So this rings really true to me.

------
dstaheli
I prefer VS Team Services. The Pull Request UI rules.
[https://www.visualstudio.com/features/version-control-
vs](https://www.visualstudio.com/features/version-control-vs)

------
cheshire137
That GIF was super distracting while trying to read.

------
bigtunacan
Unless you are using Mercurial why use BitBucket or Stash? If cost is the main
concern then it seems like GitLab would be a better option and it has great
integrations available and is open source.

And if you don't mind hosting yourself then there are other options too like
Gogs. My personal experience with BitBucket is that the feature set is poor
compared to alternatives.

------
momania
"Github charges based on the number of repositories"

Might be worth noticing that this is for the SaaS. The enterprise install is
charged per user.

Makes sense too I guess since then you pay for your own storage anyway, where
for the SaaS most of the costs is, hence charged per repo.

------
beliu
For those considering alternatives, here's another (currently also HN front
page):
[https://src.sourcegraph.com/sourcegraph@b1af2ab4761618930f6f...](https://src.sourcegraph.com/sourcegraph@b1af2ab4761618930f6f7e44eb775e08fac3f38e/.tree/README.md)
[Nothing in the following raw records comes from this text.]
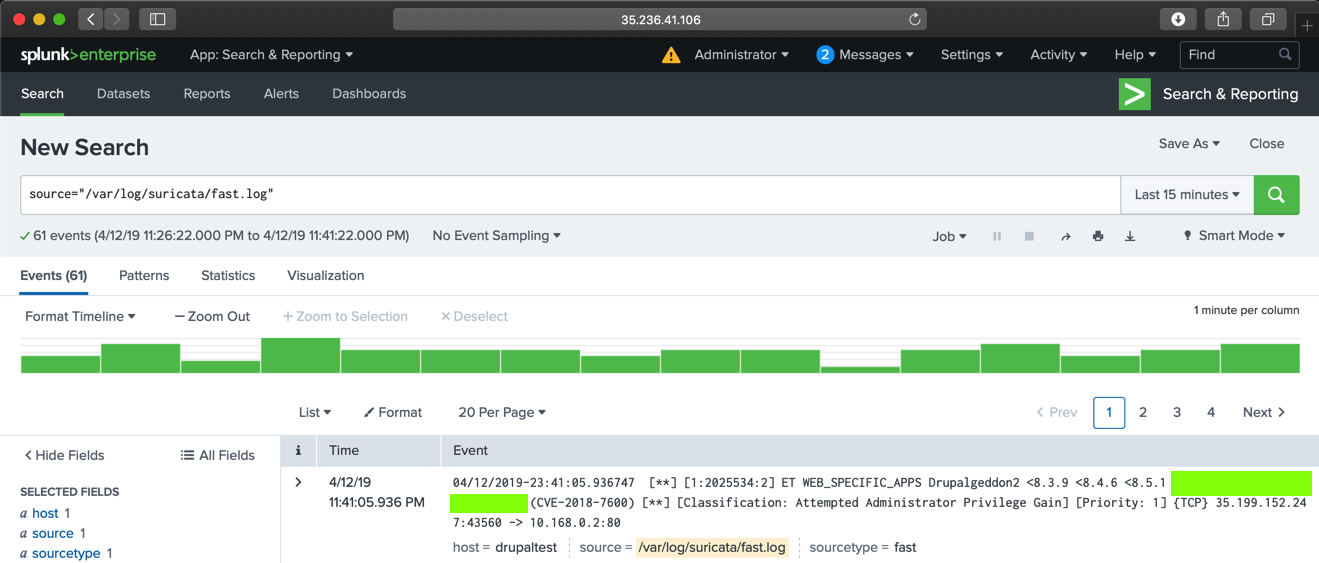1319x563 pixels.
Task: Print the search results
Action: pos(1098,236)
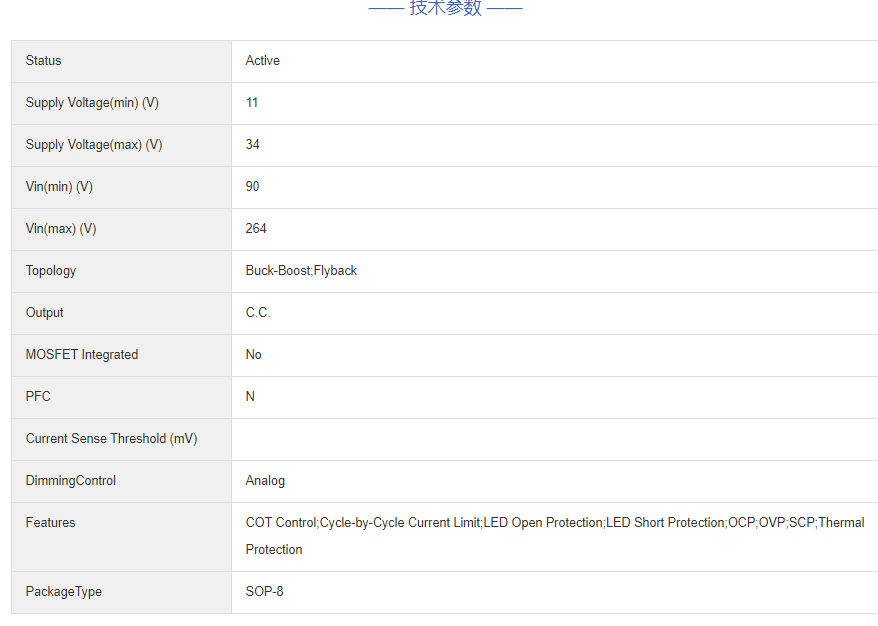Image resolution: width=878 pixels, height=626 pixels.
Task: Select the Analog dimming value
Action: [265, 481]
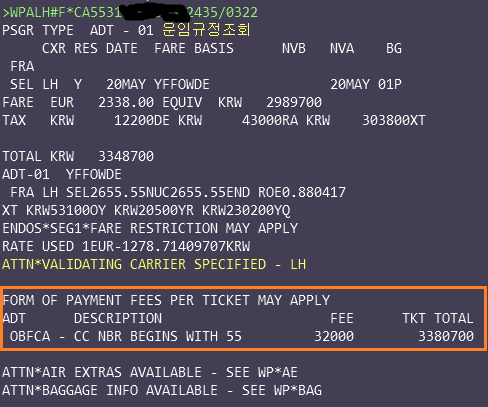Click the FARE BASIS column header

coord(194,49)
Key features: \- jump to definition right in browser \- find usage examples \-
full text AND symbol search \- source code publicly available \- self-hosted,
installable in 5 minutes

Full disclosure: I'm co-founder of Sourcegraph.

------
dankohn1
My take is that there is real value by integrating your issue tracker with
your source repo. If you start with Jira, it's not surprising you would end up
with Bitbucket. If you start with Github, it is very easy to use the Github
issues tracker.

And, if you want extra Github issues functionality (like a Kanban view), I
recommend [https://waffle.io](https://waffle.io).

------
webo
The problem with Bitbucket is that it does not integrate with many dev tools
and services. Even the most popular CI tools such as CircleCI and Travis do
not support Bitbucket and work with only GitHub.

I don't mind paying a small price for these conveniences.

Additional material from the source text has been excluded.